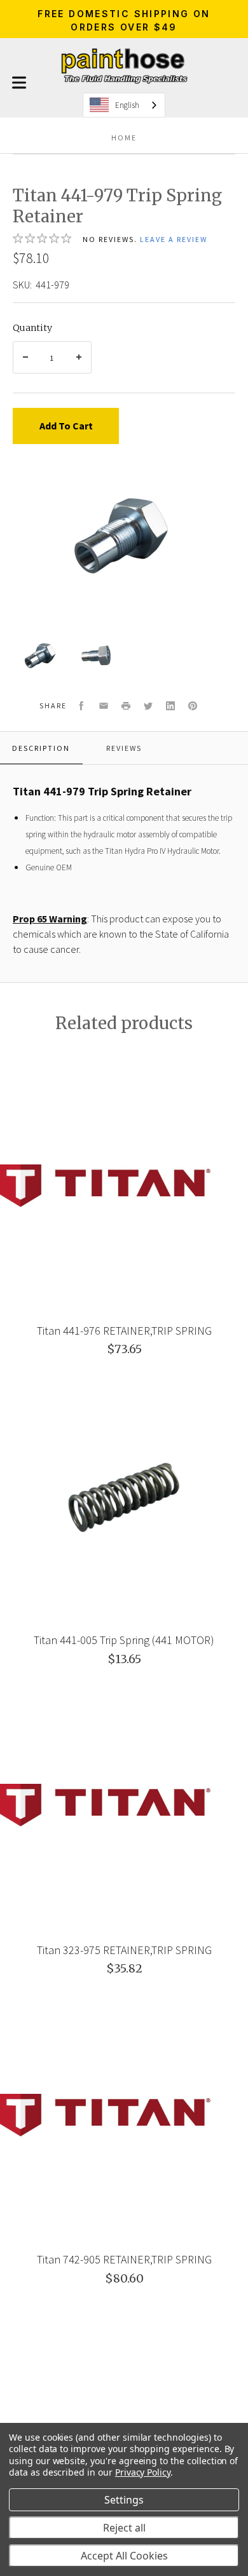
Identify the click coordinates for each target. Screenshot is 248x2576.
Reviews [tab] (124, 748)
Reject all (124, 2528)
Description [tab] (41, 748)
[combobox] (124, 105)
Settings (124, 2500)
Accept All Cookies (124, 2556)
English (127, 105)
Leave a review (173, 239)
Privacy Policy (142, 2472)
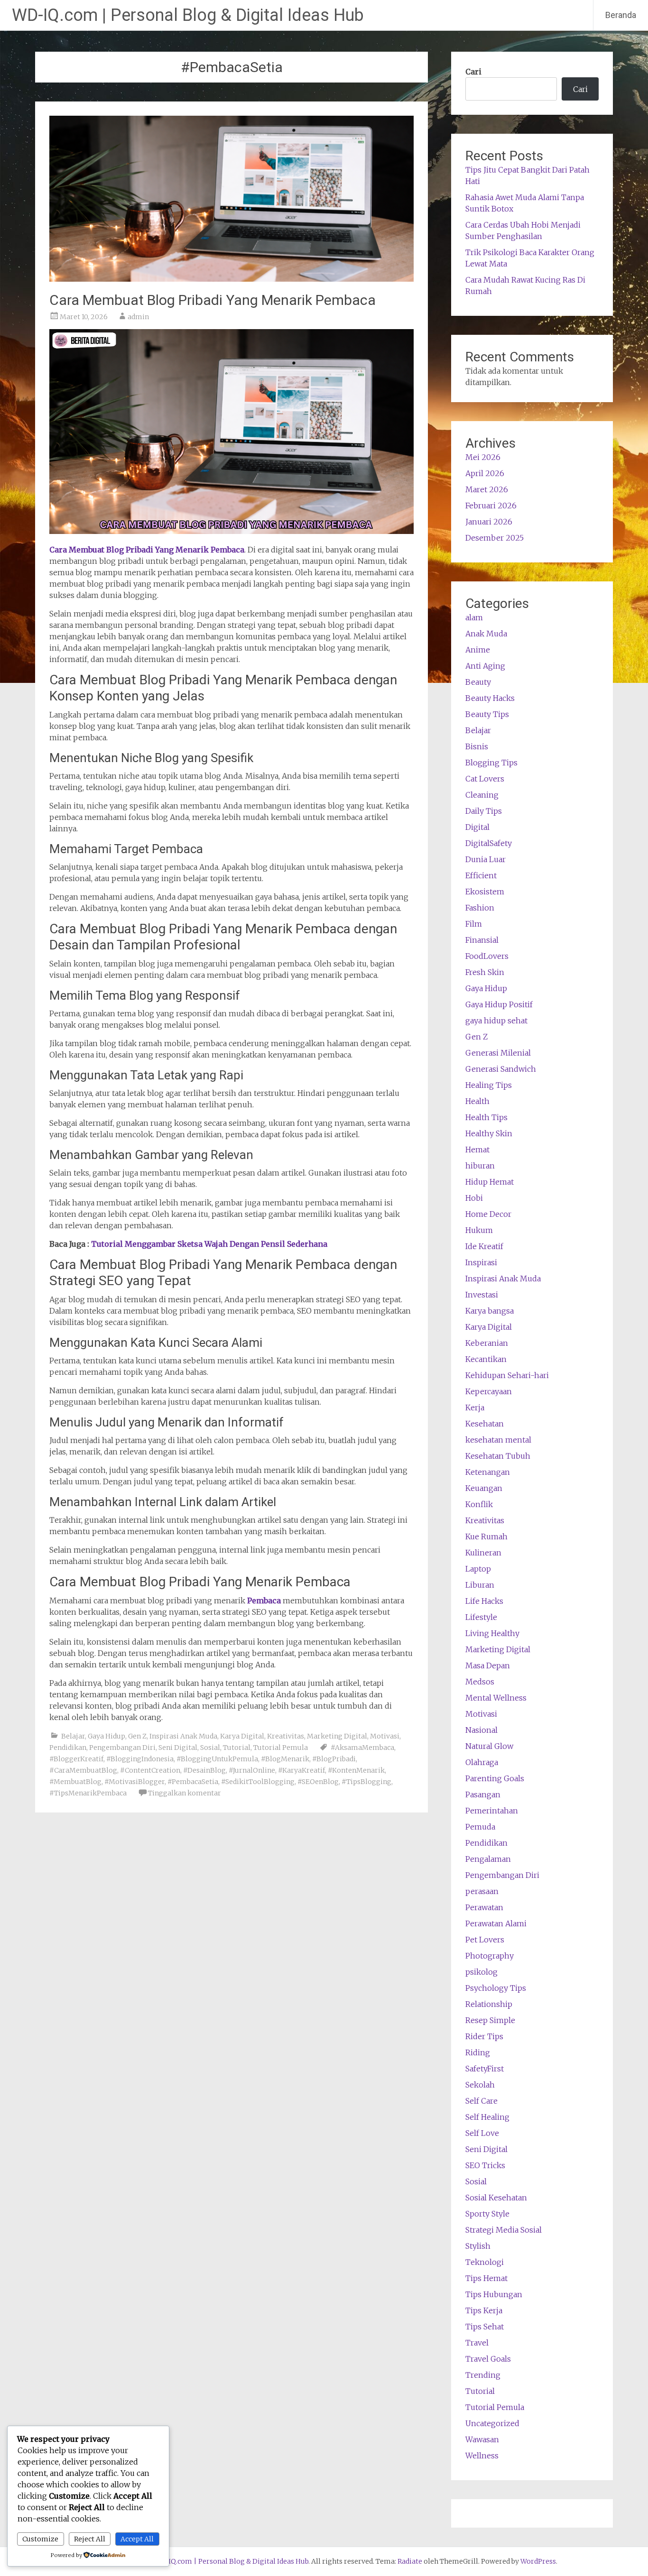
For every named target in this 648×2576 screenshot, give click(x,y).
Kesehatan (484, 1423)
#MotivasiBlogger (134, 1781)
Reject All (89, 2539)
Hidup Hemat (489, 1182)
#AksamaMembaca (362, 1747)
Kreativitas (285, 1736)
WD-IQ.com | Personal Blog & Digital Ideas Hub (188, 15)
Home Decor (488, 1214)
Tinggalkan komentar (184, 1793)
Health (477, 1101)
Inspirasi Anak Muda (183, 1736)
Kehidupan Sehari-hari (507, 1375)
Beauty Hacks (490, 698)
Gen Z (137, 1736)
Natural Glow (489, 1746)
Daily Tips (483, 811)
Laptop (478, 1568)
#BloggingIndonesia (140, 1759)
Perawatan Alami (496, 1923)
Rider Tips (484, 2036)
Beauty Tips (487, 714)
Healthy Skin (488, 1133)
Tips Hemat (486, 2278)
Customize (40, 2539)
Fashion (479, 907)
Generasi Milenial (498, 1053)
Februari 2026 (491, 505)
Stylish (478, 2246)
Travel (477, 2342)
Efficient (481, 875)
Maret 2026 (486, 489)
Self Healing (487, 2117)
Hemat (477, 1149)
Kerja (474, 1407)
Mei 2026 (482, 457)
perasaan (482, 1891)
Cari (473, 71)
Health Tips (486, 1117)
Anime (477, 649)
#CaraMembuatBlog (83, 1770)
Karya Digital (242, 1736)
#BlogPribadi (334, 1759)
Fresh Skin (484, 972)
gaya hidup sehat (496, 1020)
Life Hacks (484, 1601)
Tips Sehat (484, 2326)
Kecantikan (486, 1359)
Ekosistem (484, 891)
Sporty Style (487, 2213)
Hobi (474, 1198)
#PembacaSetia (192, 1781)
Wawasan (482, 2439)
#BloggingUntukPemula (217, 1759)
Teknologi (484, 2262)
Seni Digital (177, 1747)
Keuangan (483, 1488)
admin (138, 317)
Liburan (479, 1585)
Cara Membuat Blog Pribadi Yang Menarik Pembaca (212, 300)
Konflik (479, 1504)
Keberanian (486, 1343)
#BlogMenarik (285, 1759)
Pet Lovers (484, 1939)
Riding (477, 2052)
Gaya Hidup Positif (499, 1004)
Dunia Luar (485, 859)
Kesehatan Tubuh (497, 1456)
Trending (482, 2375)
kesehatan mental (498, 1439)
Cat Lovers (484, 778)
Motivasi (384, 1736)
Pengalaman (488, 1859)
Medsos (479, 1681)
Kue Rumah (486, 1536)
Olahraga (481, 1762)
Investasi (481, 1294)
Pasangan (482, 1794)
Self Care (481, 2101)
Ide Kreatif (484, 1246)
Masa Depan (487, 1665)
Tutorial (236, 1747)
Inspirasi (481, 1262)
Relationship (488, 2004)
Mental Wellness (496, 1697)
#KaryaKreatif (301, 1770)
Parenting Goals (494, 1778)
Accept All (137, 2539)
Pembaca (264, 1600)
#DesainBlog (204, 1770)
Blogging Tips (491, 762)
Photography (489, 1955)
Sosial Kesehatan (496, 2197)
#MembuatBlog (75, 1781)
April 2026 (484, 473)
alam (474, 617)
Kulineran (483, 1552)
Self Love (482, 2133)
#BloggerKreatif (76, 1759)
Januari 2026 (488, 521)
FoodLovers (487, 956)
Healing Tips (488, 1085)
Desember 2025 (494, 538)
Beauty (478, 682)
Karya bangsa (489, 1311)
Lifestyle (481, 1617)
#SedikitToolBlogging (258, 1781)
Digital (477, 827)
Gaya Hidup (106, 1736)
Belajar (73, 1736)
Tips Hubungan (493, 2294)
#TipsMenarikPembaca (88, 1793)
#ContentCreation (150, 1770)
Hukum (479, 1230)
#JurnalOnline (252, 1770)
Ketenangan (487, 1472)
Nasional (481, 1730)
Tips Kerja (483, 2310)
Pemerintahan (491, 1810)
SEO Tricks (485, 2165)
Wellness (482, 2455)
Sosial (210, 1747)
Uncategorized (492, 2423)
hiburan (480, 1165)
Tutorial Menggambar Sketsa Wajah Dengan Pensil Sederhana (209, 1244)
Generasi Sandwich (500, 1069)
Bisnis (476, 746)
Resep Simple (490, 2020)
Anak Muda (486, 633)
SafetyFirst (484, 2068)
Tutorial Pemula (280, 1747)
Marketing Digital (337, 1736)
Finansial (482, 940)
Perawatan (484, 1907)
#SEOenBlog (318, 1781)
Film (473, 924)
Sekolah (480, 2084)
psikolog (481, 1972)
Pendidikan (67, 1747)
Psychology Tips (495, 1988)
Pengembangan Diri (122, 1747)
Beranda (620, 15)
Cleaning (482, 795)
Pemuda (480, 1826)
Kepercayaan (488, 1391)
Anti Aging (485, 666)
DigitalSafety (488, 843)
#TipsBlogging (366, 1781)
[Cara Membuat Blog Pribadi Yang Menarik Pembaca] (231, 279)
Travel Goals (488, 2359)
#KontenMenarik (356, 1770)
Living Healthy (492, 1633)
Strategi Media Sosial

**Exercise instructions:**
Extract the lines exactly, please: the first line of the listing, the line with "Februari 2026 (491, 505)", and every line between them, but no pictures.

**Exercise output:**
Identify the click coordinates for each target. Screenshot is 248x2576.
Reviews [tab] (124, 748)
Reject all (124, 2528)
Description [tab] (41, 748)
[combobox] (124, 105)
Settings (124, 2500)
Accept All Cookies (124, 2556)
English (127, 105)
Leave a review (173, 239)
Privacy Policy (142, 2472)
For every named target in this 648×2576 screenshot, give click(x,y).
Kesehatan (484, 1423)
#MotivasiBlogger (134, 1781)
Reject All (89, 2539)
Hidup Hemat (489, 1182)
#AksamaMembaca (362, 1747)
Kreativitas (285, 1736)
WD-IQ.com | Personal Blog & Digital Ideas Hub (188, 15)
Home Decor (488, 1214)
Tinggalkan komentar (184, 1793)
Health (477, 1101)
Inspirasi Anak Muda (183, 1736)
Kehidupan Sehari-hari (507, 1375)
Beauty Hacks (490, 698)
Gen Z (137, 1736)
Natural Glow (489, 1746)
Daily Tips (483, 811)
Laptop (478, 1568)
#BloggingIndonesia (140, 1759)
Perawatan Alami (496, 1923)
Rider Tips (484, 2036)
Beauty Tips (487, 714)
Healthy Skin (488, 1133)
Tips Hemat (486, 2278)
Customize (40, 2539)
Fashion (479, 907)
Generasi Milenial (498, 1053)
Februari 2026 (491, 505)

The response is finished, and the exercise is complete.